* **Task material**:
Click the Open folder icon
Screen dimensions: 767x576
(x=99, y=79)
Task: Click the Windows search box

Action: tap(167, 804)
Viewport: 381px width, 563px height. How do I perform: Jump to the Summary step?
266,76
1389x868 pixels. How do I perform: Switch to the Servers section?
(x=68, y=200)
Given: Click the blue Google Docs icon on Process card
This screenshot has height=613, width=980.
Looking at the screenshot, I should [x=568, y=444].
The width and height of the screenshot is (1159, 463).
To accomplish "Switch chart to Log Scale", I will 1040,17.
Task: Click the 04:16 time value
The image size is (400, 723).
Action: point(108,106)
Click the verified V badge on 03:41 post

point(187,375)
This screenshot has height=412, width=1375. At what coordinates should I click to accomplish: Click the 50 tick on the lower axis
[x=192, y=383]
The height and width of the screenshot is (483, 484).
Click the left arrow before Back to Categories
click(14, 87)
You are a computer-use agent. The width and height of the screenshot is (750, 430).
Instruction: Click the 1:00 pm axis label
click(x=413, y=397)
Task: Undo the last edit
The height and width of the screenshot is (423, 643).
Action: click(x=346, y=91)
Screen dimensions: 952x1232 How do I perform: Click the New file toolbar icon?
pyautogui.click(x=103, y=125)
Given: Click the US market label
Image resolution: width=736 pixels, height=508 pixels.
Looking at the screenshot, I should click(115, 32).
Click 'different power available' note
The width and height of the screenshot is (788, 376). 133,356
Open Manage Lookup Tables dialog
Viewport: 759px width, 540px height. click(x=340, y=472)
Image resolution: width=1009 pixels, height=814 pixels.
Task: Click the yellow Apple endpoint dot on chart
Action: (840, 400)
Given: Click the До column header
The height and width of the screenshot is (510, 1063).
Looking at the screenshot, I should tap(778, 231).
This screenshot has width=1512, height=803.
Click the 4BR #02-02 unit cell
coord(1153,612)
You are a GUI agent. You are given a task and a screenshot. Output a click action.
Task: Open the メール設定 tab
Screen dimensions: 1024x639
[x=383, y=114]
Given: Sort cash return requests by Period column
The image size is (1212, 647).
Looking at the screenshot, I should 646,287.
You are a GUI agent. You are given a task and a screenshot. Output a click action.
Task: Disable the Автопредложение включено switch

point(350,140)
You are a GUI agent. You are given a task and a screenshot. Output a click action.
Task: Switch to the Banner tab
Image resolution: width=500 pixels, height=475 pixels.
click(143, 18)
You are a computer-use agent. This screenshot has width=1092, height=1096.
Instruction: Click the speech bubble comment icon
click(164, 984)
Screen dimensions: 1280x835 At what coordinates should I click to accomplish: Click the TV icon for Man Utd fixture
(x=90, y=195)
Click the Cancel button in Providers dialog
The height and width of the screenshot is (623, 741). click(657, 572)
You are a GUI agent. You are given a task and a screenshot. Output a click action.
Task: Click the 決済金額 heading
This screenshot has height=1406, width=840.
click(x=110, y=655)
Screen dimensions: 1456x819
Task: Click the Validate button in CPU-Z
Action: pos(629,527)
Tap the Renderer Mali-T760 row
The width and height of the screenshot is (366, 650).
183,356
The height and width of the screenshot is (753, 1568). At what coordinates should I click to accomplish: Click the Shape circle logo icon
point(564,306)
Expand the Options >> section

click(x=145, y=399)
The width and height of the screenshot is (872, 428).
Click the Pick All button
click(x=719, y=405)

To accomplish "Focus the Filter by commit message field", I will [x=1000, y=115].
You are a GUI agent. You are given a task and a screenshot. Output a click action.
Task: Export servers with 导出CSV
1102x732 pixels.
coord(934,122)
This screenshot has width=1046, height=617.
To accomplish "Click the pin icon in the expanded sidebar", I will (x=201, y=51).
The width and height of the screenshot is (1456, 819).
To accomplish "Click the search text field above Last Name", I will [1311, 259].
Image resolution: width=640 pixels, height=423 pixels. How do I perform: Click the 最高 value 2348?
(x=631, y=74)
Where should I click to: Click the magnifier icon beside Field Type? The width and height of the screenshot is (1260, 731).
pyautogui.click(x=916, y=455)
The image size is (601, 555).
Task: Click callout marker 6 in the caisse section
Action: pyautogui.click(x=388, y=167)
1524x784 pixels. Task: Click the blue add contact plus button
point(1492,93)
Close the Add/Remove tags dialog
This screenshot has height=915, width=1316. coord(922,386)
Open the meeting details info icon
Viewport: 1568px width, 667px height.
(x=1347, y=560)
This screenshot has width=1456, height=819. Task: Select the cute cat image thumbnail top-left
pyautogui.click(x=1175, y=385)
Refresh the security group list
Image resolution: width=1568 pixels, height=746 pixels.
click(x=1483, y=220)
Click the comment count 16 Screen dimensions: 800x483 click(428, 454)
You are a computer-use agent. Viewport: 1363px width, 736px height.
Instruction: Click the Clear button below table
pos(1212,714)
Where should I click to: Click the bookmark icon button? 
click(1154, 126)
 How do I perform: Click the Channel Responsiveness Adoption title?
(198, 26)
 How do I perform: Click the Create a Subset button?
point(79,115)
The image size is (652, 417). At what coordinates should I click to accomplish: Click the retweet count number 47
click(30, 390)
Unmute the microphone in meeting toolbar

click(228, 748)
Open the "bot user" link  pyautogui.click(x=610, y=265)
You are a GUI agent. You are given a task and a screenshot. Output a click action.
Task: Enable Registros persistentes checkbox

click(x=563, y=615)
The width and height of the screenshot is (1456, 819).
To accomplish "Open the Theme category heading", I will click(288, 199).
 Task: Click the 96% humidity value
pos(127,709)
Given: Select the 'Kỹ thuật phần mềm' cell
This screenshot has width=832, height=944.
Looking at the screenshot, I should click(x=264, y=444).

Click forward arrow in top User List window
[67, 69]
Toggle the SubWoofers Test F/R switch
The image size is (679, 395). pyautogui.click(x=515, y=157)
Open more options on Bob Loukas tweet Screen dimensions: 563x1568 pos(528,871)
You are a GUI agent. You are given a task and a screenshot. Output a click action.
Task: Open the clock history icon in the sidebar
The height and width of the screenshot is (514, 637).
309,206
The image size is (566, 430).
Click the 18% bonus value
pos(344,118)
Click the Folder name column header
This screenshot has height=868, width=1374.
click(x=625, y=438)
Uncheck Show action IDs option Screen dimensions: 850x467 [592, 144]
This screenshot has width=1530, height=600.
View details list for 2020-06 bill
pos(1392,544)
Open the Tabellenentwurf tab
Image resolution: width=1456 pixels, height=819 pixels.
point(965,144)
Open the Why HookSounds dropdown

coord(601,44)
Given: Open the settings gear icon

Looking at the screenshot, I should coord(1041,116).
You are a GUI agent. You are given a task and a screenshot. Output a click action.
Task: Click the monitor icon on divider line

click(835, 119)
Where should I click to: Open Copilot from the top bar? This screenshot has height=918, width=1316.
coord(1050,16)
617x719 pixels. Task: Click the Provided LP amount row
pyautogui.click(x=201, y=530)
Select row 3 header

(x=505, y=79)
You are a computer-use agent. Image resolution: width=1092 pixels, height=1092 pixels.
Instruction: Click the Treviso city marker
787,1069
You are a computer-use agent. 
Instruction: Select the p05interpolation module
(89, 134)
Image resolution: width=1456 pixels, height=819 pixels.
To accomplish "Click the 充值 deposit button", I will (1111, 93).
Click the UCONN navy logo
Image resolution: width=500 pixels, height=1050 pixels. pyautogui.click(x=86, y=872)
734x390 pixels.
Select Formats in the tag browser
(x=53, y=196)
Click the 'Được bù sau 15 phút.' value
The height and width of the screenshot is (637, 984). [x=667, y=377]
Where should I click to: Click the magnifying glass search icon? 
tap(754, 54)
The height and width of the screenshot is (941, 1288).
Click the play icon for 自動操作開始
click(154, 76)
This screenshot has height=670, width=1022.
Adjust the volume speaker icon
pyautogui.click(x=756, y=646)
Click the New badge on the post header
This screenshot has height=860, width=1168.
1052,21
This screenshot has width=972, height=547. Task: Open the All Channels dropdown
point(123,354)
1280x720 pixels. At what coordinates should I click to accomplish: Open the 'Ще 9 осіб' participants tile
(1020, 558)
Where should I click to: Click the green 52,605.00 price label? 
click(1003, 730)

* **What to work on**: Gather every line of the items above that contains the string "dimensions" and copy each one in full.

* **Finished task**:
Screen dimensions: 767x576
Screen dimensions: 952x1232 How do I perform: Click the New file toolbar icon?
Screen dimensions: 1024x639
Screen dimensions: 1280x835 At what coordinates should I click to accomplish: Click the TV icon for Man Utd fixture
Screen dimensions: 1456x819
Click the comment count 16 Screen dimensions: 800x483 click(428, 454)
Open more options on Bob Loukas tweet Screen dimensions: 563x1568 pos(528,871)
Uncheck Show action IDs option Screen dimensions: 850x467 [592, 144]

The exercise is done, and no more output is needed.